Comet Resources Ltd’s (ASX:CRL) confidence in the Barraba Copper Project located in the New England area of NSW has been buoyed with the visual observation of widespread copper mineralisation.
The company’s Consultant Geologist and Project Manager, Mart Rampe, has now completed the initial site investigation of the historical high grade Murchison Copper Mine and the Gulf Creek North prospects.
The Field Program included grid based geochemical soil sampling, rock chip sampling and geological mapping.
Managing Director, Matthew O’Kane, said evidence of copper mineralisation was widespread around the Murchison Copper Mine, and historical mine workings that were previously unknown to the Company were discovered around Gulf Creek North proximate to a number of chargeability anomalies that were identified by a prior induced polarisation (IP) survey and may indicate the presence of a broader sulphide system.
We’re encouraged by the widespread visual presence of copper mineralisation around the Murchison Copper Mine as well as the discovery of historical workings and the presence of iron oxides in the area of the IP anomalies at Gulf Creek North,” Mr O’Kane said,
“We look forward to receiving the assay results and also will look to add in some drilling at Murchison to coincide with the initial drilling program at the Gulf Creek Copper Mine.”
The Murchison Copper Mine produced in the early 1900’s with historical records indicating the presence of underground workings to a depth of 16 metres, as well as a number of shallow pits. Copper and zinc mineralisation were the primary commodities of interest. Historical production records state copper was produced at an average grade of 3%, with historical assays up to 5.1%.
The initial Field Program focused on delineating the tenor of the visible mineralisation as well as its extent. Accordingly, a number of mine dump and outcrop samples were taken for laboratory analysis.

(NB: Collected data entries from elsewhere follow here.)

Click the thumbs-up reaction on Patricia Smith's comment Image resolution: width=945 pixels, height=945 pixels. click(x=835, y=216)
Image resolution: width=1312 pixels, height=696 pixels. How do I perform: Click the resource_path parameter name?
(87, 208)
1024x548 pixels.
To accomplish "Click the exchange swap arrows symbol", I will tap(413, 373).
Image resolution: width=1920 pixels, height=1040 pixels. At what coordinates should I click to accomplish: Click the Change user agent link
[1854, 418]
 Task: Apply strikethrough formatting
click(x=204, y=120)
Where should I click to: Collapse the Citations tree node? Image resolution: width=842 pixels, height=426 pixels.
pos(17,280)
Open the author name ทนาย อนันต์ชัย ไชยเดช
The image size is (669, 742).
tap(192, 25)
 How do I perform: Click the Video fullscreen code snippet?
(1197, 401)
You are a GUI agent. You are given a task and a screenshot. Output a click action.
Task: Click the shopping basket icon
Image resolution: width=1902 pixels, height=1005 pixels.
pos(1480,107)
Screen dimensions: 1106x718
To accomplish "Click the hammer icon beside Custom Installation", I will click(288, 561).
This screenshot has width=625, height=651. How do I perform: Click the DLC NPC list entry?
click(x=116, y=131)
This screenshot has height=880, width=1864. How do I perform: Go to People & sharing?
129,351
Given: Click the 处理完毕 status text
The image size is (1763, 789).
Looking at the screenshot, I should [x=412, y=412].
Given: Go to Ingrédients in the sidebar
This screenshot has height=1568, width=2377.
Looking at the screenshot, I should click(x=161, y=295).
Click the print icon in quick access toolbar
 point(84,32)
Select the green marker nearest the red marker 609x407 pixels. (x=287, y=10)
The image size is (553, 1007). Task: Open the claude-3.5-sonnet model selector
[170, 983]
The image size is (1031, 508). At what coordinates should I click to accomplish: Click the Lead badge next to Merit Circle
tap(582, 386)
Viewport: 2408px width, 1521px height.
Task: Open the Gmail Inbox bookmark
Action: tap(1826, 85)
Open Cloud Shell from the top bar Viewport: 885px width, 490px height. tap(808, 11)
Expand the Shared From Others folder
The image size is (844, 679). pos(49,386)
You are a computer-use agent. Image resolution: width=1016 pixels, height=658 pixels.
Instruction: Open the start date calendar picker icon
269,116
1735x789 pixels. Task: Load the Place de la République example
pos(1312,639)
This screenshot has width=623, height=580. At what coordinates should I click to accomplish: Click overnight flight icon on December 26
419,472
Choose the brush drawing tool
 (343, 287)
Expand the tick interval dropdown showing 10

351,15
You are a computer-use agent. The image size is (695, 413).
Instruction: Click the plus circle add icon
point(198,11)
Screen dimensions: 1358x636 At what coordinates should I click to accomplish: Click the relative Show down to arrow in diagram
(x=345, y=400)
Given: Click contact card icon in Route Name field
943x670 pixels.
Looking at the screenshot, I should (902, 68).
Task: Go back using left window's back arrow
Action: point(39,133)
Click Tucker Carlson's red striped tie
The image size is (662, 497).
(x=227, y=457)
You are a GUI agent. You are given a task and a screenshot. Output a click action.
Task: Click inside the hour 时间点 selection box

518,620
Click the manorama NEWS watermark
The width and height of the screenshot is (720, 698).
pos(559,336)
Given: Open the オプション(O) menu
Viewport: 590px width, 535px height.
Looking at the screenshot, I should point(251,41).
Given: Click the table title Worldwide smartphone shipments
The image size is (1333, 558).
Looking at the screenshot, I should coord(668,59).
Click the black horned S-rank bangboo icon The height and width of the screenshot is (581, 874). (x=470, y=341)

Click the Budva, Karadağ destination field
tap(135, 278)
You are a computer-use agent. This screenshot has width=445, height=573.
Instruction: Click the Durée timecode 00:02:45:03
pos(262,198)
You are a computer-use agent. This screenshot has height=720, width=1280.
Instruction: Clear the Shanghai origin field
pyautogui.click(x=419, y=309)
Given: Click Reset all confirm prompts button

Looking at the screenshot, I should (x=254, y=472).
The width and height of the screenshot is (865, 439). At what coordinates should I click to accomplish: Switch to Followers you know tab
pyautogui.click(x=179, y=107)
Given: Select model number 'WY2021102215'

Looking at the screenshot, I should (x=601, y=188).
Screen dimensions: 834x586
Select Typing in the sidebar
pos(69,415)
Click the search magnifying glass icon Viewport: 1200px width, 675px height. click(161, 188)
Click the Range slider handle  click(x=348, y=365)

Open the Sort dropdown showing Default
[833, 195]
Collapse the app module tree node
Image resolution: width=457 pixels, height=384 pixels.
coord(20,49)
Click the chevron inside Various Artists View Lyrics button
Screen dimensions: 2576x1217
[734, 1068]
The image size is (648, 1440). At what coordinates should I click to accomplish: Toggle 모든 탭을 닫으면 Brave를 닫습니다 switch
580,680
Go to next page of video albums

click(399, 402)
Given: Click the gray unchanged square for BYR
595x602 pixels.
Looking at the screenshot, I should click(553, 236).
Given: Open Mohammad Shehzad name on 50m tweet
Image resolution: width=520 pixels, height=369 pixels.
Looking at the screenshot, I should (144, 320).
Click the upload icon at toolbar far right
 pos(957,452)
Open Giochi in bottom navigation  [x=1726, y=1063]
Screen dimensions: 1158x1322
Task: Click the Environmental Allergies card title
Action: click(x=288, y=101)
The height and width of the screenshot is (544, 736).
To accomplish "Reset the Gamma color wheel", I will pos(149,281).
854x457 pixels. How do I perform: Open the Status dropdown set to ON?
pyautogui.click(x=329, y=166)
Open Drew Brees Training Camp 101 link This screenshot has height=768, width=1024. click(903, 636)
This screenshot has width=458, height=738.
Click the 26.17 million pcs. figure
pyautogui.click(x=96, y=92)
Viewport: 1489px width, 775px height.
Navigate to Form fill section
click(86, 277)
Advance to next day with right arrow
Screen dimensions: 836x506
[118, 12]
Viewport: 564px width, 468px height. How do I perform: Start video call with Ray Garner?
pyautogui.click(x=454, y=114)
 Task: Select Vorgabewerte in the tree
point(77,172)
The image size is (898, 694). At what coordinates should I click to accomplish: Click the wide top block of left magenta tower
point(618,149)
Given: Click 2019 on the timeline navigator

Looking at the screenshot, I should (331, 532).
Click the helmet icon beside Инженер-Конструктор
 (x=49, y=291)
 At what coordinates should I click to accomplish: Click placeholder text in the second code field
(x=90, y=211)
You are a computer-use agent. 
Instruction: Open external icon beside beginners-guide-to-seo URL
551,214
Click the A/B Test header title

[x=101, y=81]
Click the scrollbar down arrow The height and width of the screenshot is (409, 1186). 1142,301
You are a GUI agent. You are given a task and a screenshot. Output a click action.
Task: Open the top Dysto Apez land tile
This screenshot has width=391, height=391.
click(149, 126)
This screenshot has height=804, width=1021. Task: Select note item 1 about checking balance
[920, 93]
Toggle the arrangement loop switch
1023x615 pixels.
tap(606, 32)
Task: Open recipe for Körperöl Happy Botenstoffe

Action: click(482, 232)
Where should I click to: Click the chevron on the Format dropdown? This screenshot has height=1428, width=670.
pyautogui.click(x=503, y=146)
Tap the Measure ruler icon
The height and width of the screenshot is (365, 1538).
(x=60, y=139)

In addition, a soil sampling grid (centred on the old workings) was established over a strike length of 400 metres and a width of 200 metres. Closely spaced soil samples were obtained from several grid lines and these have also been forwarded for laboratory analysis.
A reconnaissance program was also undertaken over ground to the north of the Gulf Creek Mine within freehold land where exploration access has been granted. The focus of the programme was to determine whether historically identified IP anomalies, some of which coincided with an orange/red oxidised soil profile, represented a mineralising event.
During the investigation of the area the presence of several pits and an 18 metre deep shaft were discovered, evidencing past workings. Mullock from these workings exhibited strong iron oxide alteration. Iron oxide gossans are often found where the surface of massive sulphide deposits outcrop. Iron oxides will also be noted where underground sulphide mineralisation has been exposed to the atmosphere and subsequently is oxidised. As a result, the presence of them is a good exploration indicator to the potential location of sulphide ore bodies, such as VMS deposits, which are known to occur at the Barraba Copper Project.
A number of soil and rock chip samples were collected from the Gulf Creek North area and have been forwarded for laboratory analysis.
The results from all lab assays will be compared to spot analysis undertaken using a Niton pXRF analyser.